Drive My Car: Dinlemenin ve anlaşılmanın katmanları | Emel Bayrak

Şubat 16, 2022

Drive My Car: Dinlemenin ve anlaşılmanın katmanları | Emel Bayrak

R. Hamaguchi’nin yazıp yönettiği 2021 Japon filmi Drive My Car. Haruki Murakami‘nin yazdığı öykü, içine yerleşen kalp ağrısı ile yaşama kararlılığındaki insanı anlatan bir filme dönüşmüş. 

Senaryodaki oyun yönetmeni, repliğini okumakta olan oyuncuya, ‘’metni dinleyin ve ona cevap verin’’ diyor. Sadece metni dinleyin ve ona cevap verin. Bu ironik cümlede yönetmenin üç saat boyunca anlatmak istediği gizli. Birlikte           yaşayabilmenin sırrının dinlemekte saklı olduğu gibi.

Filmle ilgili neler yazılmış diye merak edip internette bakınırken karşıma çıktı, bilmiyordum; Çince’de dinlemek fiilini temsil eden ideogram, kulak, göz, dikkat ve kalp sembollerini içerirmiş. Dinlemek öyle bir şeymiş.

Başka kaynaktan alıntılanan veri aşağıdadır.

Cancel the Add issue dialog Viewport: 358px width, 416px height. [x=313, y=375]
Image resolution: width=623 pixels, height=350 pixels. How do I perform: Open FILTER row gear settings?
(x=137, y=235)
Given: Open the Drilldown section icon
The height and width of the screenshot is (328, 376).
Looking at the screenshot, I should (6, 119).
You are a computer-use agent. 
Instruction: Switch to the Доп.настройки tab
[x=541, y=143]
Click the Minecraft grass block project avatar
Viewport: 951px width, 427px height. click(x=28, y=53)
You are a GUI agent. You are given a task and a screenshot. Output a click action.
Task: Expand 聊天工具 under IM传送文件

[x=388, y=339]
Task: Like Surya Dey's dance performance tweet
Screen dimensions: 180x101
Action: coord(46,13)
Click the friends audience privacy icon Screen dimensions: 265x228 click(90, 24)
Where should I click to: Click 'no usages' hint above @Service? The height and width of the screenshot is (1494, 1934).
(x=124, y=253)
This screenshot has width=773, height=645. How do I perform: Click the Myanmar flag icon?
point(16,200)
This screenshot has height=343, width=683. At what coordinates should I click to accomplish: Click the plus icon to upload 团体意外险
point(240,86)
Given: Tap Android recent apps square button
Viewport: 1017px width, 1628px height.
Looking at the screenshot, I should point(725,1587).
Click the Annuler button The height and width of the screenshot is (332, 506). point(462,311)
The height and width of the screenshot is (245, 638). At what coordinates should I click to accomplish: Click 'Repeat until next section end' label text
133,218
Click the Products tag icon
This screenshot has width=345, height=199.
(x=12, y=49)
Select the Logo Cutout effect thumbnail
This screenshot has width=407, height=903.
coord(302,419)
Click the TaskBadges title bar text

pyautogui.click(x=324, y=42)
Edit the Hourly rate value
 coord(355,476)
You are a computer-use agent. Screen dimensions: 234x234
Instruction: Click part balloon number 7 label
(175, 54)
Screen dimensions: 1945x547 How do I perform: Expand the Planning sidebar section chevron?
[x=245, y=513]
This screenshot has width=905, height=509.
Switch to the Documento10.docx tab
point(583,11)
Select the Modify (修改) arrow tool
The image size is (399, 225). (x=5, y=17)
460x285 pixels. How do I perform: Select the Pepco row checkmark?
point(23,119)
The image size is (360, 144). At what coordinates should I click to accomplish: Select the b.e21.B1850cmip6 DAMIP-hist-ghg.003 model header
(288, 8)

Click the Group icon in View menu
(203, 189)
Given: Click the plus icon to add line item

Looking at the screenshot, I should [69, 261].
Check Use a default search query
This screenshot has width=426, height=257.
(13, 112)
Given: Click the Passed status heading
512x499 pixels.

Film boyunca zihnimde dolaşan, insanı var eden en önemli şeyin öteki tarafından anlaşılabilmek ve bu bağlamda da dinlemenin duymaktan bir adım önde, insanın insana karşı taşıdığı etik bir sorumluluk olduğu.

Dört farklı dil konuşuluyor filmde. Japonca, Mandarin, İngilizce, İşaret dili. Ve herkes birbirini anlamak zorunda. Hepsini aynı anda bilense tek bir kişi. Konuşulanları duyabilen ancak işaret dili ile konuşabilen eşi ile birlikte Hiroşima’ya nasıl taşındıklarını anlatırken, eşinin kendisini anlayabilen ailesinden ve arkadaşlarından ayrılmasının onu derin bir yalnızlığa sürükleyebileceğinden endişe etmesine rağmen ‘onu yüz kişi gibi dinleyebileceğini’ hissettiğini anlatıyor konuğuna. Şair burada aşkı tarif ediyor.

Film, Çehov’un Vanya Dayı adlı oyununun sergileneceği bir tiyatro hazırlık süreci ile ilerliyor. Provalarda bir araya gelmeler ve kişisel yaşamlar içiçe. Seçmelerde, tesadüfen aynı diyaloğu çalışmış ancak farklı dillerde konuşan bir kadın ve bir erkek oyuncu ezbere bildikleri repliklerle karşılıklı çok başarılı bir oyunculuk sergiliyor. Gerçekten birbirlerine aşık sevgililer olduklarını düşünüyorsunuz izlerken. Aynı oyuncuların gerçek hayatta birlikte olmayı başaramayışları ise yan yana iki insan arasındaki gerçek mesafenin birbirinin ‘dilinden’ anlayabilmekle ölçülebileceğini anlatıyor izleyiciye. Yaşamın, ezberlerle sürgit olamayacağını. İnsanın yıldız bir oyuncuyken gerçek hayatta kuramadığı cümlelerle karşısındakinin ölümüne yol açabileceğini.

Yaşadıkları acıya birbirlerinin varlığı ile dayanabilmiş bir kadın ve erkeğin sessiz yaşam ortaklığını kadının beklenmedik ölümü bozuyor. Oscar Wilde ‘herkes öldürür sevdiğini’ diyor ya, ‘kimi gözyaşı döker öldürürken, kimi kılı kıpırdamadan’, Drive My Car’da da ‘kimi de sadece dinlemeyerek öldürür sevdiğini’ demeye getiriyor lafı yönetmen. Karşınızdakini dinlemekten kaçıyorsanız bilin ki kaçtığınız ta kendinizsiniz. Kendimizle yüzleşemeyişlerimiz.

Filmin ikinci yarısı, aslında kapanan bir perdenin ardından açılan yeni bölüm Hiroşima’da geçiyor. İnsanın, yaşadığı travmaların kalıntıları ile baş edebildiği ölçüde ayakta kalabileceğini anlatmaya çalışmış olduğunu düşündüm yönetmenin. Acılarını dönüştürebildiği ölçüde. Calvino’nun sözüdür; ‘anlatıya yön veren şey söz değil kulaktır’. Film hakkında söyleşilecek çok şey var. Uzun yazıları okumaksa sıkıcı. Sanırım sanata, sinemaya yön veren de izlemeye, dinlemeye Çince’deki anlamıyla katılanlar.